12.4.06

Full circle

My first memory of artworking was drawing endless circles in a jotter. My mother was a great letter writer and in order to keep a restless toddler quiet, she would give me a cheap lined notepad in which I would write my own 'letters'; row after endless row of biro'ed noughts. In the end I had a whole book of them. I can still recall how absorbing I found this activity, and looking up from the floor to see mum writing away at the table. I remembered this today, when I attempted my first outdoors sketch for - a long time. I've gotten far too reliant on the digital camera, and have started taking my trusty Moleskine and a few scribbling instruments out on my wanders. Andy and I had a discussion the other day (another walk) about how artists interpret the landscape. Neither of us have done much real life drawing recently, and I was wondering how one gets over the hurdle of not drawing precisely what is in front of you, (which is what one instinctively does) but instead describing your personal experience of the landscape. Anyone who loves the countryside must feel this and each person has a different vision. My beloved Cotswolds. How do I depict the tanglewoods, the gently rolling fields, winding lanes and wide open horizons, without producing a pretty picture postcard? How far do I allow myself to go with mark making, without going too far into fantasy land? I stand in awe before such artists such a Samuel Palmer, Paul Nash and John Minton who were able to bridge this gap with such depth of feeling, capturing the unique and ancient atmosphere of our small island. There is only one way to find out, and that is to stumble in their footsteps. Here I started with what I thought was going to be a bodged sketch, drawing directly with pen - unusual for me - but I stuck at it, and after 10 minutes had come out with what could be the start of something. And I found myself filling in the foreground with - noughts. Coming full circle from my first drawings. A hurdle gotten over.



It's a start...I'm looking forward to finishing the book job I"m in the middle of, so that I can get stuck into doing some big landscape lino cuts. Andy's already ahead of me - woodcut, not lino - and the bedroom yesterday was turned into a print studio...

He's had a bit of artistic angst recently (hence no blog) , but - no pain, no gain, and I think this is the best thing he's done since leaving college. He's got his art mojo back. And about time too. Watch this space to see how the Hare turns out.



'Can you see what it is yet?'

8 comments:

Joanna said...

Its a rabbit! (Its probably a hare but its kind of the same thing to me as I like rabbits that are more hare like) Totally fantistic.

Your sketch is great to.

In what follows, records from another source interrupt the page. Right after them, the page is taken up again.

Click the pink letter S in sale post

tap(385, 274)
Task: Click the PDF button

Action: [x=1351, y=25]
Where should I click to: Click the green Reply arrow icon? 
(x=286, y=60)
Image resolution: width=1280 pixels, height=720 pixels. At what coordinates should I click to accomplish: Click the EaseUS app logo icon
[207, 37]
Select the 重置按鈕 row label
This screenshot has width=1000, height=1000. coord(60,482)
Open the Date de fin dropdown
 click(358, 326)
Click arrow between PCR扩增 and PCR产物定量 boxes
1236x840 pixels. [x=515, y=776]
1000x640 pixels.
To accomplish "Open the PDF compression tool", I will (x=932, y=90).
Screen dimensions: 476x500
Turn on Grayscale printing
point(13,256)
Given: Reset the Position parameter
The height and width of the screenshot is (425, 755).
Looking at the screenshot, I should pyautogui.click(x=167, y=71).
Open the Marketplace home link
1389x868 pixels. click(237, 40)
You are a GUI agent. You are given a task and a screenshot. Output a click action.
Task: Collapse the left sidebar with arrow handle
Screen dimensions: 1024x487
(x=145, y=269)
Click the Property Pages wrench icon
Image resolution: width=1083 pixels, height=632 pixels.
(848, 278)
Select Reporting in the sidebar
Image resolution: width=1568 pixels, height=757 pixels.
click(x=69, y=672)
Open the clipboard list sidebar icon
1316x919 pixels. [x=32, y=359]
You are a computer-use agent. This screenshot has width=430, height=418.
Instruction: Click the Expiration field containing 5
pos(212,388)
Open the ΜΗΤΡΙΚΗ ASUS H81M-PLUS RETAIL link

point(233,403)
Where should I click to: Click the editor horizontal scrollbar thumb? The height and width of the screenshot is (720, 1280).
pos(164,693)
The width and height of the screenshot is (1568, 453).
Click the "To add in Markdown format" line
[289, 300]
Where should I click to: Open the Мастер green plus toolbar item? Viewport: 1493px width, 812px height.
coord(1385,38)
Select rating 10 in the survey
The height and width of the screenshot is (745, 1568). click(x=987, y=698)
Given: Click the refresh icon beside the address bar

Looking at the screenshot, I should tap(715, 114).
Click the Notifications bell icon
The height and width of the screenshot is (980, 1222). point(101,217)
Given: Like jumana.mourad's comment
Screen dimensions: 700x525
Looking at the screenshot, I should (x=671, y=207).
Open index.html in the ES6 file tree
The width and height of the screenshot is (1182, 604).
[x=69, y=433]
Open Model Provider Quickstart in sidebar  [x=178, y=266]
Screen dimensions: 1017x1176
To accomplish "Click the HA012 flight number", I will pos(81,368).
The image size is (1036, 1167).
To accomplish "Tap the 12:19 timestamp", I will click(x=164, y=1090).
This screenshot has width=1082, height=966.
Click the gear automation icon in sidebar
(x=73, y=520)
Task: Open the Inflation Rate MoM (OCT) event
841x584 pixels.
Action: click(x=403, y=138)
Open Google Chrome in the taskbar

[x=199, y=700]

I'm so out of practice going out sketching I'm ashamed. All I do is have all my bits of referance its very bad. I like your noughts. I can imagine a night galloping across on his horse and his fair maiden.

tlc illustration said...

Mmmmmm. I love those kinds of sketches-on-location, and am in awe of those that do it so interpretatively. How artsy you two are! :-) It's fun to vicariously see.

Stuntmother said...

I think what struck me most about your sketch was that it did indeed capture a mood, rather than some idealised bucolic scene of natural beauty. It puts me in mind of Neil Gaiman's writing. The clear field of normal life and on the edge, an apparently impenetrable forest -- in which lurk adventures fun and fierce. It seems sinister, and yet beckoning. I would like to walk across that field and step into the woods, and yet I know that if I did, my heart would be pounding and my breathing quick. It would be -- an adventure.

There's something of that in the woodcut Andy is working on too (though admittedly we have only a glimpse. Something about the hare right there, right in front of us, looks so vulnerable -- I almost want to shout Run! Quickly! but perhaps that is because I am feeling protective of small things right now and the amorphous evils which threaten them.

Donna said...

What busy artistic bees you both are! I bet there's barely room to move in your bedroom for all that printing going on. It's looking good Andy :-)

I love the whole 'full circle' thing. Funny how things come back to us. I used to play haberdashery shops in the playground, measuring out fabric, counting buttons. The memory only came back to me recently!

ken said...

PG, your sketch is is art, I love the dark foreboding feel - was it intentional?
As for Andy's hare, they seemed to give March madness a miss, probably a good idea with the yorkshire weather, but they're everywhere at the moment, crouched in every other field. You can't whack topicality.

Ulla said...

Yeah! and its wonderful! Lucky you to have Andy on your journey too!!!

PG said...

Thank you every one. You are right about the bedroom Dons, there is barely room to squeeze in, but needs must...and I do enjoy picking trails of wood shavings off the carpet ;)I love the idea of you playing haberdashery! Beats Wendy houses.

Ken, thank you - I like picking out the simple shapes of trees, and am a bit obssessed with sillouettes, which always have an edgy feel to them. We have a fair few hares down here, but not leaping out at every corner (good job really, Jeremy Clarkeson would probably run them over).

Funny thing Stuntmother, I prefer the sanctuary (what a lovely word) of the woods...hidden and protected. But I feel safe anywhere in the outdoors - it's towns and the wild animals liveing there which scares me.

Gordon Fraser said...

Looking good so far Andy! Hare today...gone tommorrow ARF!